The Province of Lower Silesia (Provinz Niederschlesien; Silesian German: Provinz Niederschläsing; Prowincja Dolny Śląsk; Prowincyjŏ Dolny Ślōnsk) was a province of the Free State of Prussia from 1919 to 1945. Between 1938 and 1941 it was reunited with Upper Silesia as the Province of Silesia. The capital of Lower Silesia was Breslau (now Wrocław in Poland). The province was further divided into two administrative regions (Regierungsbezirke), Breslau and Liegnitz.

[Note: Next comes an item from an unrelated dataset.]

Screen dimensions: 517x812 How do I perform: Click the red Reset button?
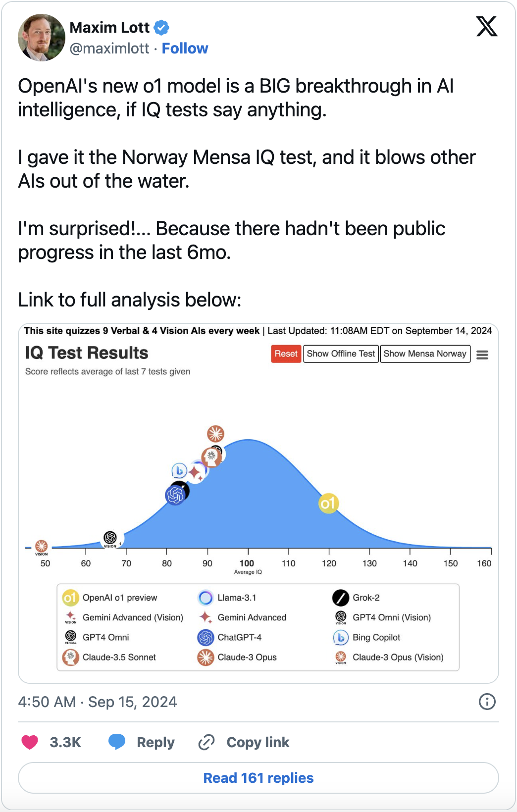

The province was not congruent with the historical region of Lower Silesia, which now lies mainly in Poland. It additionally comprised the Upper Lusatian districts of Görlitz, Rothenburg and Hoyerswerda in the west, that until 1815 had belonged to the Kingdom of Saxony, as well as the former County of Kladsko in the southeast.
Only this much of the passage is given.